Greenhouse gas emission in relation to labile soil C, N pools and functional microbial diversity as influenced by 39 years long-term fertilizer management in tropical rice

Abstract

Impacts of 39-years of fertilizer and manure application on greenhouse gas (GHG) emissions viz. methane, carbon dioxide and nitrous oxide, soil labile carbon (C) and nitrogen (N) pools, functional microbial diversity were investigated in a tropical flooded rice (Oryza sativa L.). The treatments included non-fertilized control, N, farmyard manure (FYM), FYM + N, NPK and FYM + NPK. Annual cumulative GHGs emissions after 39 years of intensive rice–rice cultivation were significantly higher in FYM + NPK treatments than other treatments. The global warming potential (GWP) in 100 years time scale and carbon equivalent emission (CEE) were increased significantly under the combined application of FYM + NPK by 88.4% over control. The carbon efficiency ratio (CER) was significantly higher (p ≤ 0.05) in NPK as compared to others. The annual emissions of methane (CH4), nitrous oxide (N2O) and carbon dioxide (CO2-C) in FYM + NPK were 177.6, 1.28, 1407 kg ha−1, respectively, in tropical rice–rice system (wet season rice-fallow–dry season rice-fallow) which were significantly higher (p ≤ 0.05) than other treatments.

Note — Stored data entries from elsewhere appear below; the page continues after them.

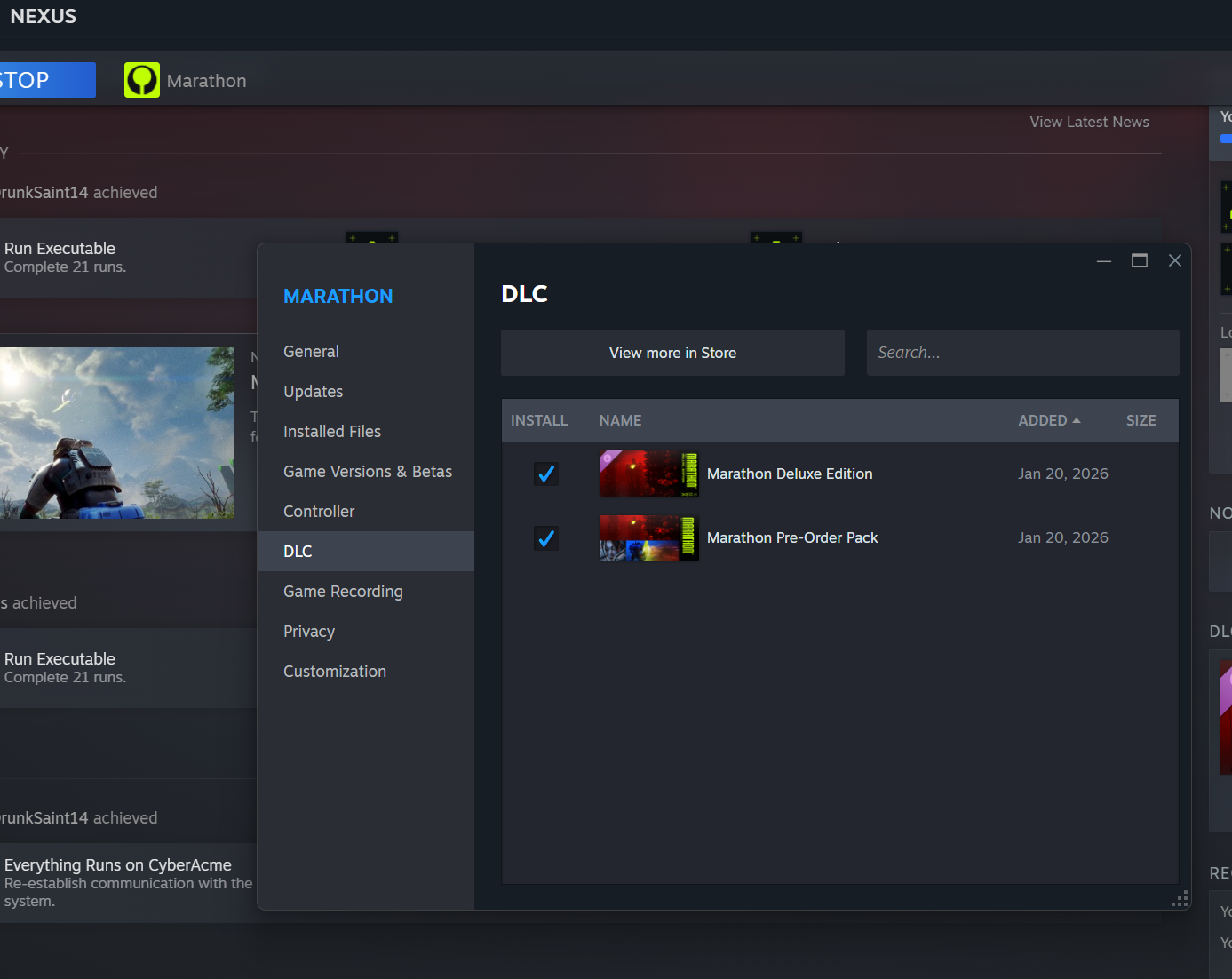Uncheck install for Marathon Pre-Order Pack
The width and height of the screenshot is (1232, 979).
coord(546,538)
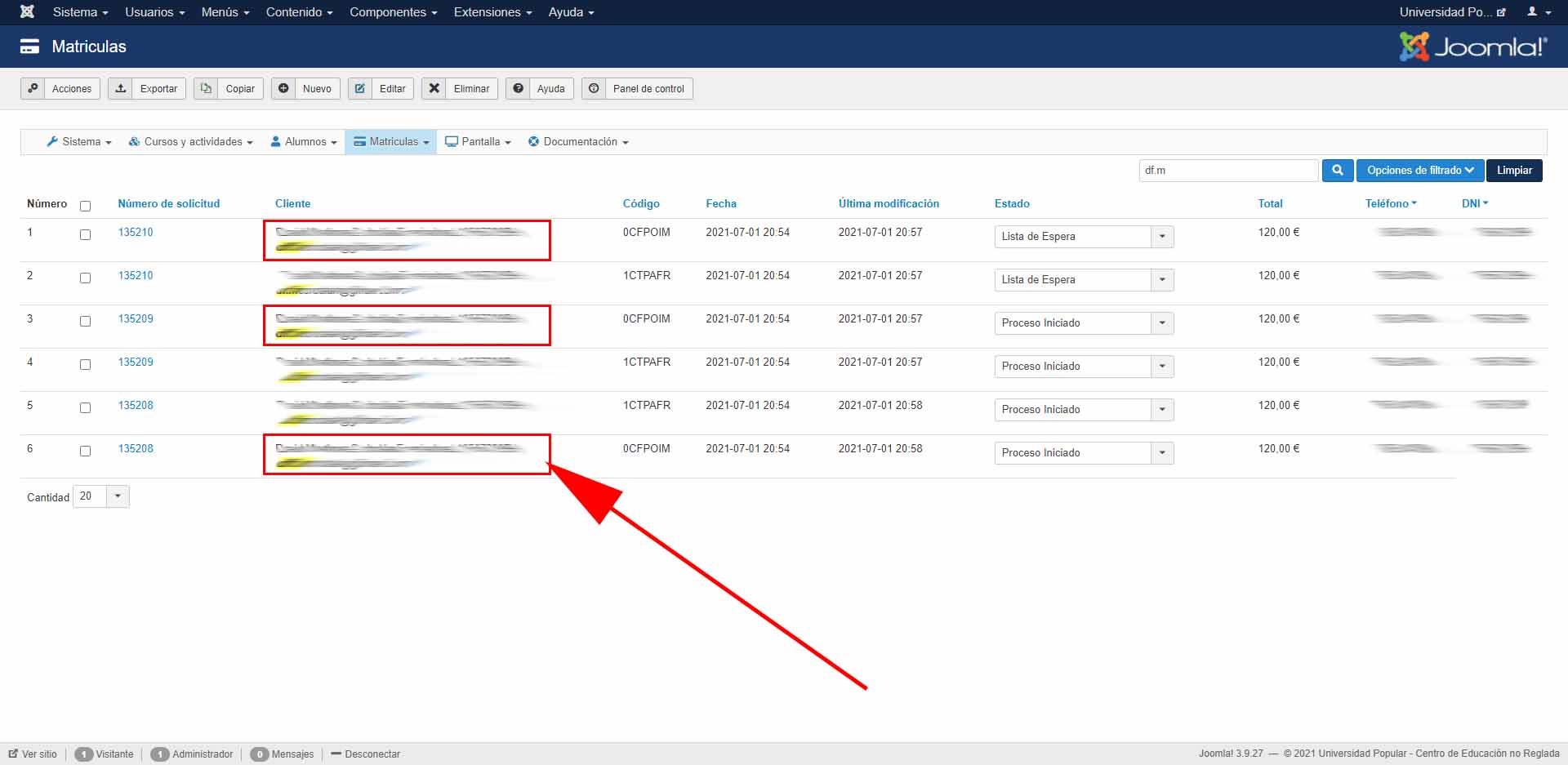This screenshot has width=1568, height=765.
Task: Click the Joomla logo icon in top-left
Action: coord(27,11)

Although the GHGs emissions were more under FYM + NPK treatment, it helps to maintain soil fertility and supported sustainable rice yield. The soil labile C, N pools, soil enzymatic activities and microbial populations were significantly higher under this treatment which is the indicators of improved soil fertility. Stepwise regression analysis of GHGs emission with related soil parameters was performed to predict seasonal fluxes from tropical rice.